Copy exactly the lines of the data below, beginning with the line with "Choose the C++ Class icon" and ending with the line with "The width and". Pictures are to be omitted.

---- EXERCISE INPUT

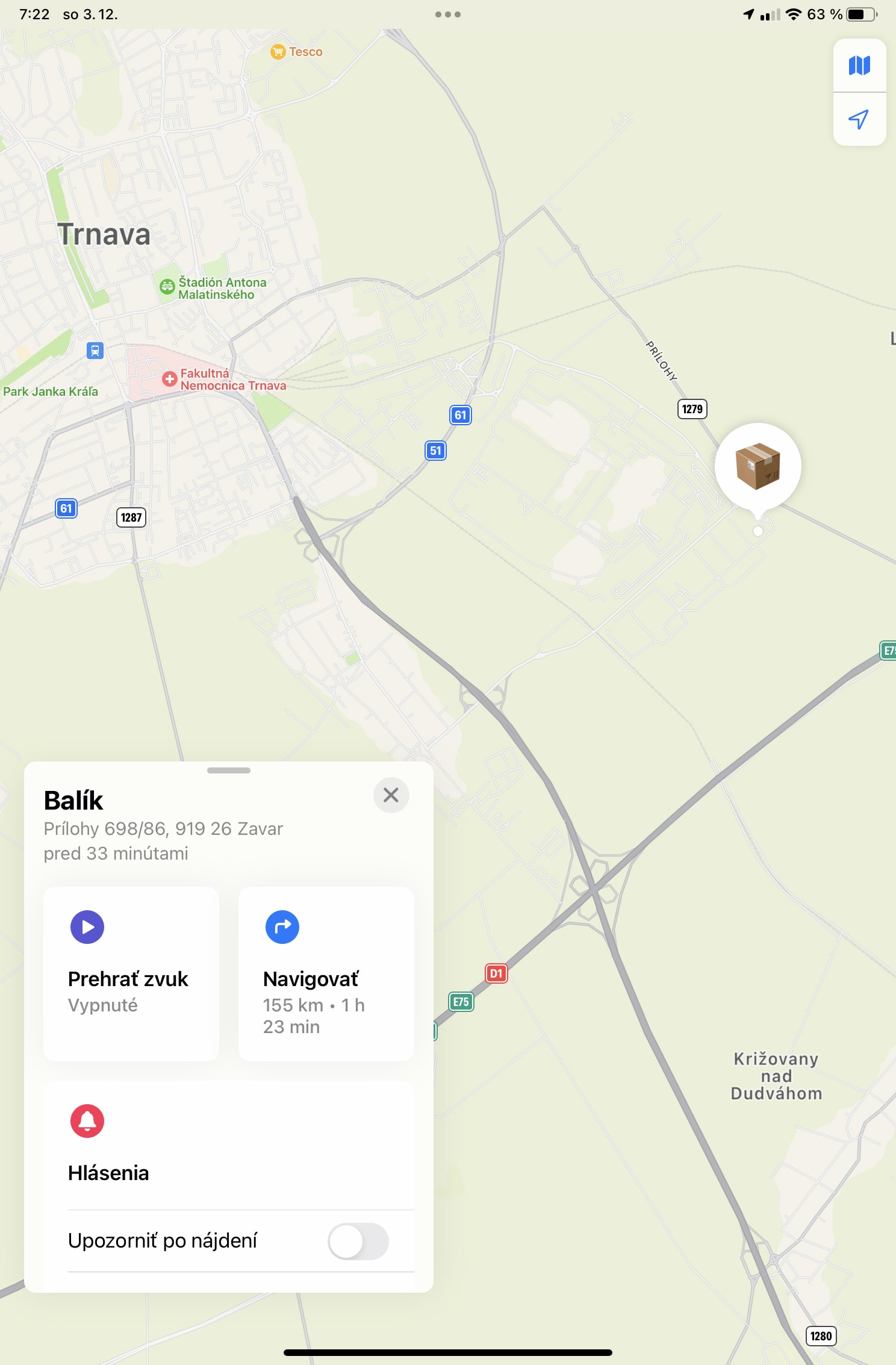Tap the Hlásenia section heading

click(108, 1173)
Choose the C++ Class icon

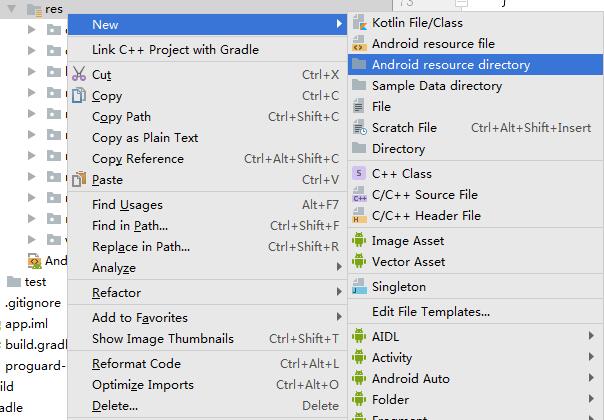pos(359,173)
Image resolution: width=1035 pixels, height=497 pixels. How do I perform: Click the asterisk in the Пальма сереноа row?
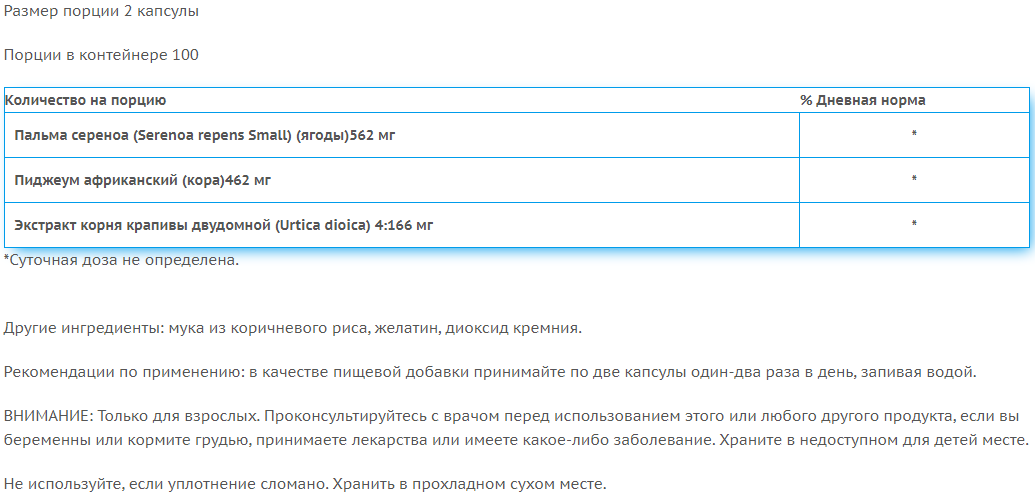[x=914, y=135]
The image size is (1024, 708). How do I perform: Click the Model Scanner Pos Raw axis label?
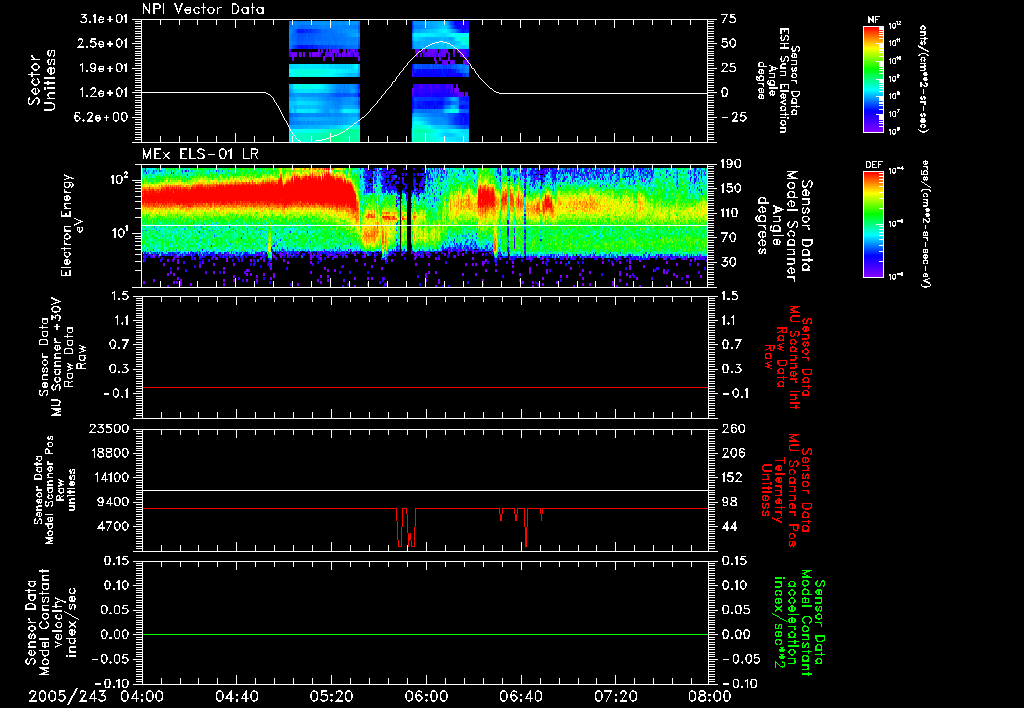pyautogui.click(x=56, y=488)
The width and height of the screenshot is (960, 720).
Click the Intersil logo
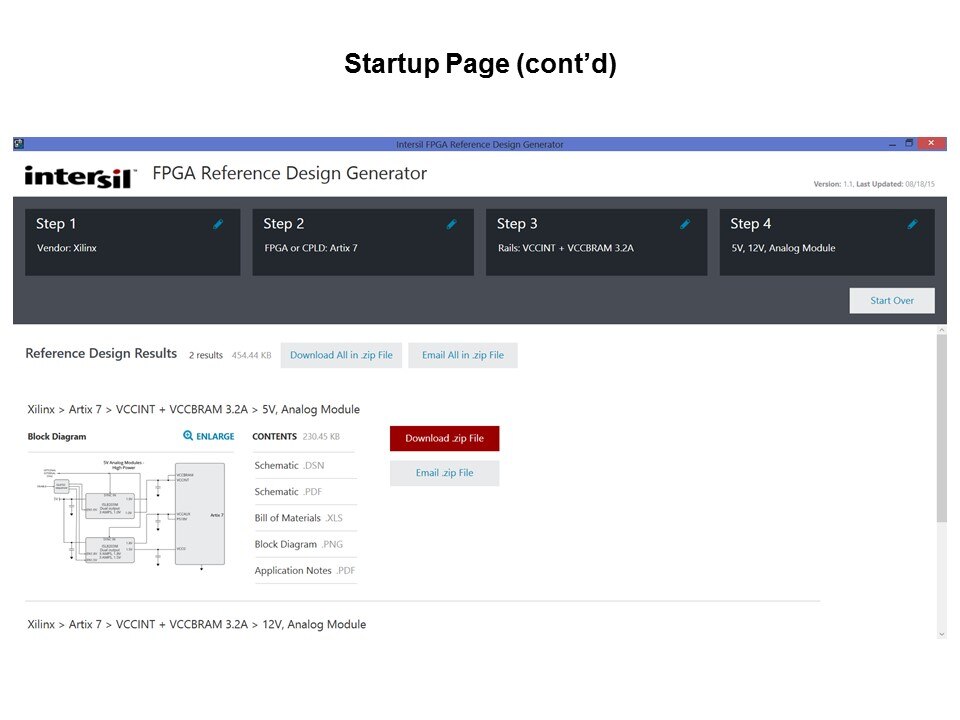80,175
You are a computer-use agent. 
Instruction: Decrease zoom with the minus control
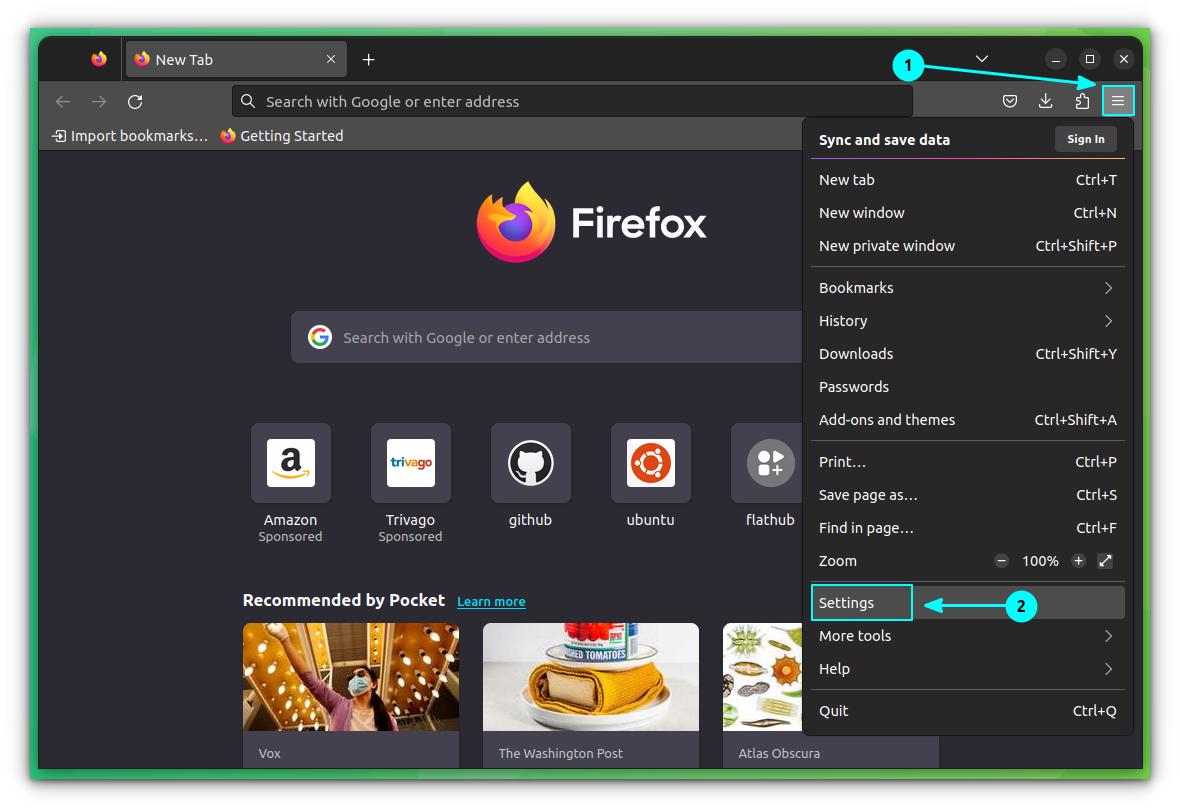pos(1001,561)
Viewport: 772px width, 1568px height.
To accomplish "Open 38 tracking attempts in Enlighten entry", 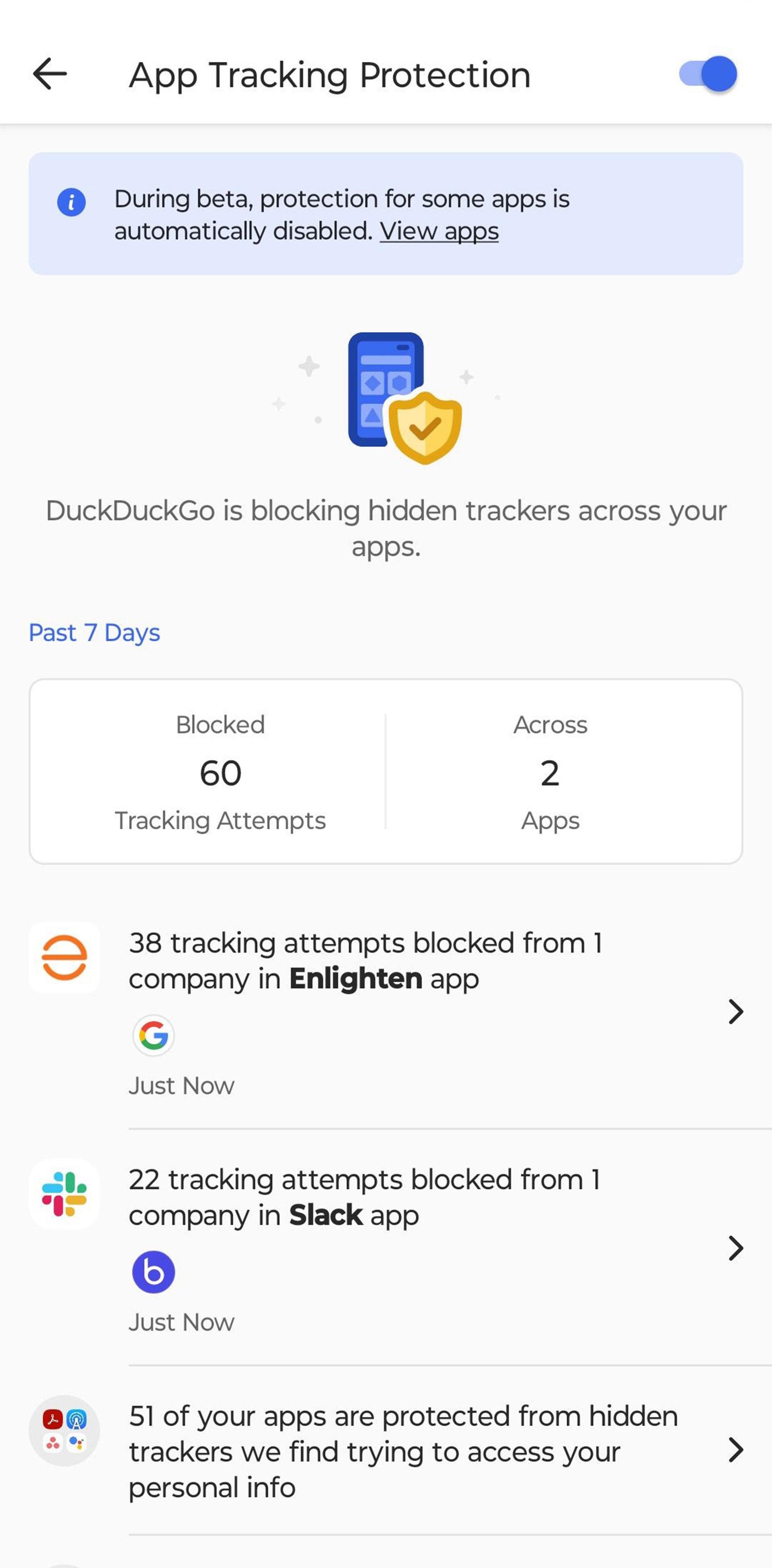I will pos(386,1012).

--------

▶ **SOLUTION**
Choose the C++ Class icon

pos(359,173)
Image resolution: width=1035 pixels, height=497 pixels. How do I perform: Click the asterisk in the Пальма сереноа row?
[x=914, y=135]
The image size is (1024, 708). How do I perform: Click the Model Scanner Pos Raw axis label?
pyautogui.click(x=56, y=488)
The width and height of the screenshot is (960, 720).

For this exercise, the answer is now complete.